The Entertainment Software Ratings Board has, as of this morning, implemented changes that will hugely impact the way Mature-rated games are advertised on the Internet. A three-page document from the ESRB outlining the changes was sent to game publishers today, and it was passed onto me.
The ESRB has confirmed the document is legitimate.
Most notably, video games marketing will be following the lead of film. Publishers now have an opportunity to produce and distribute trailers for Mature-rated games and games expected to be issued a Mature rating at a much larger “general” audience. These specifically cut trailers will have a green “slate” that airs before the trailer rolls, and is required be on-screen for at least four seconds.
It’s very much like the green “the following preview has been approved for appropriate audiences” bit that appears in front of most movie trailers. Here’s the ESRB’s example:
Trailers intended for this “general” audience will not require an age gate on websites, but such trailers must be approved by the ESRB prior to release. It will be business as usual for trailers that fully depict the game’s included violence and sex, age gates and all. The ESRB describes the process this way:
"A trailer, demo, or video (of any length) for a Mature-rated game that has been deemed suitable for a general audience through the ESRB pre-clearance process will not require an age-gate. Please note that pre-clearance of Mature-rated game trailers posted without an age-gate is mandatory and must be submitted to [the ESRB]."

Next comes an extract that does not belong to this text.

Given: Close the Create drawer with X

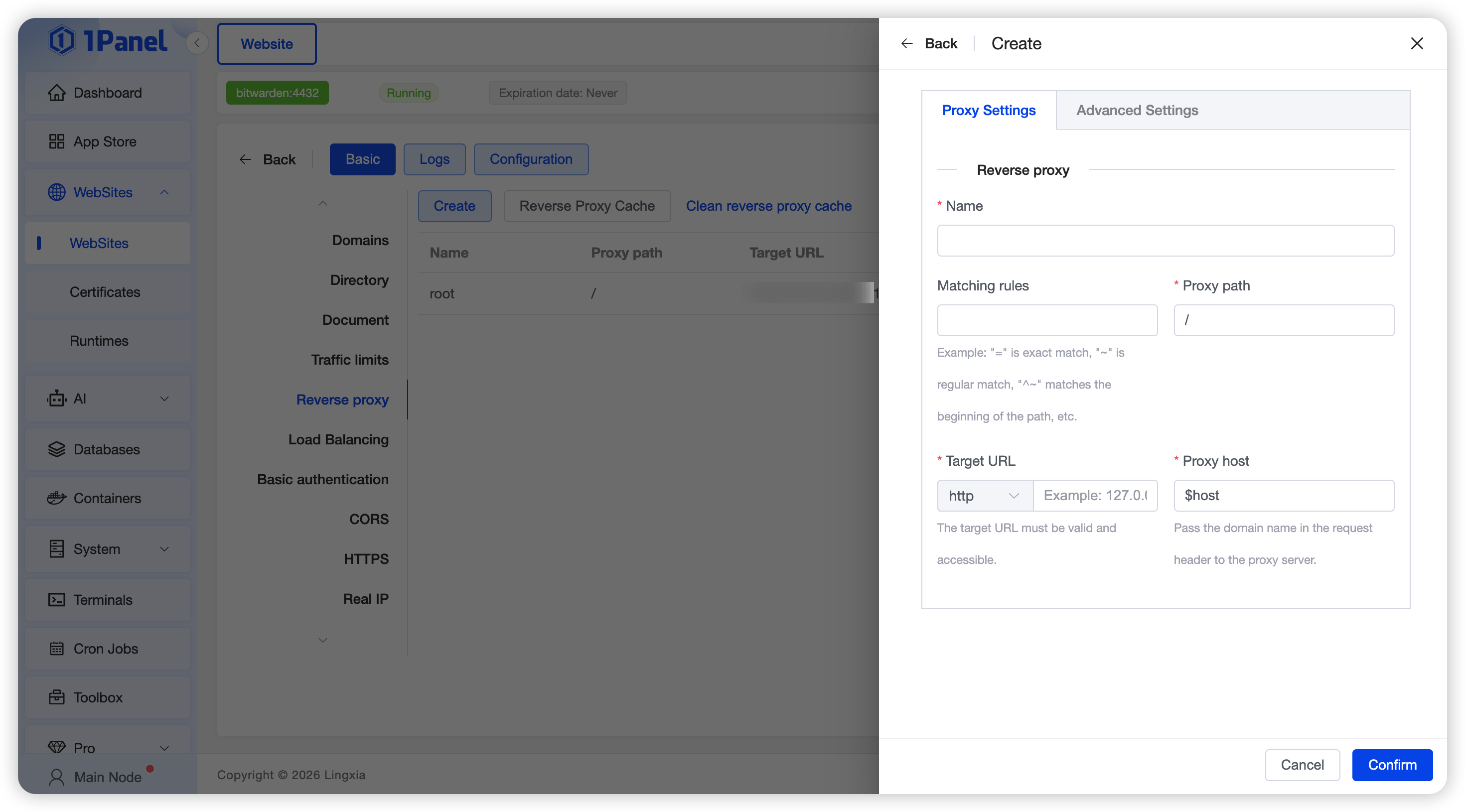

To no one’s surprise, there are no changes for Adults Only-rated games, of which there are few.
Another potentially big change impacts the “cross-selling” of products. Cross-selling is, in essence, using one product to help sell another. It’s why Sony’s including early access to an upcoming demo for The Last of Us through this week’s God of War: Ascension. One game is Mature-rated, and the other is likely to be, so the ESRB signed off on cross-selling The Last of Us through God of War.
The two examples given by the ESRB are “a promotional insert for a game placed in another game's packaging or a banner ad for another game on a publisher-controlled 'official' game website.”
Under the new ESRB guidelines, it’s now possible to promote a Mature-rated or potentially Mature-rated game within a game that's been assigned a lower rating. The only way for this to happen, however, is through explicit approval from the ESRB. Here’s how the ESRB outlined it:
“On a case-by-case basis a company may obtain approval prior to public release via the ESRB pre-clearance process to cross-sell a Mature-rated game with a less restrictively rated game. Supporting documentation (e.g., media and/or marketing plans, demographic data) will be required to demonstrate that the games being cross-sold have the same intended audience and, where audience demographics can be verified, that the cross-sell is in compliance with the ESRB’s target marketing guidelines.”
When asked about these changes, the ESRB released a brief official statement.
"This policy addresses cross-marketing of games, not bundling products together," said the organization. "The fundamental goal is to ensure that the cross-promotion of products is appropriately targeted. In doing so we may consider a variety of factors including the nature of the product, audience composition of the media vehicle being used, the intended audience of the game, whether registered users are of a certain age, whether an age-gate is employed, etc."
There are two other changes outlined in the documentation, as well.
One, the ESRB previously required demos (both standalone and full game unlocks) to have a game’s rating displayed a period of four seconds before the game begins. This is no longer required, so long as the demo's download page includes the rating information and is “clearly visible prior to access.” Publishers are asked to “use their best efforts” to display the ratings information at store kiosks with demos. This does not change the requirement for trailers--those must always display before the trailer.
Two, the ESRB currently has a rule where ESRB ratings and ratings from international organizations, such as Europe's PEGI, cannot be displayed next to one another on publisher websites and social media. Most likely it's because the ratings are not considered equivalent. The ESRB has noticed some publishers choosing to display no ratings at all, so the ESRB has ditched that rule for websites and other areas where geo-segmentation (what’s displayed changes based on your location) isn’t possible.
All of the above changes are, according to the ESRB documentation, effectively immediately.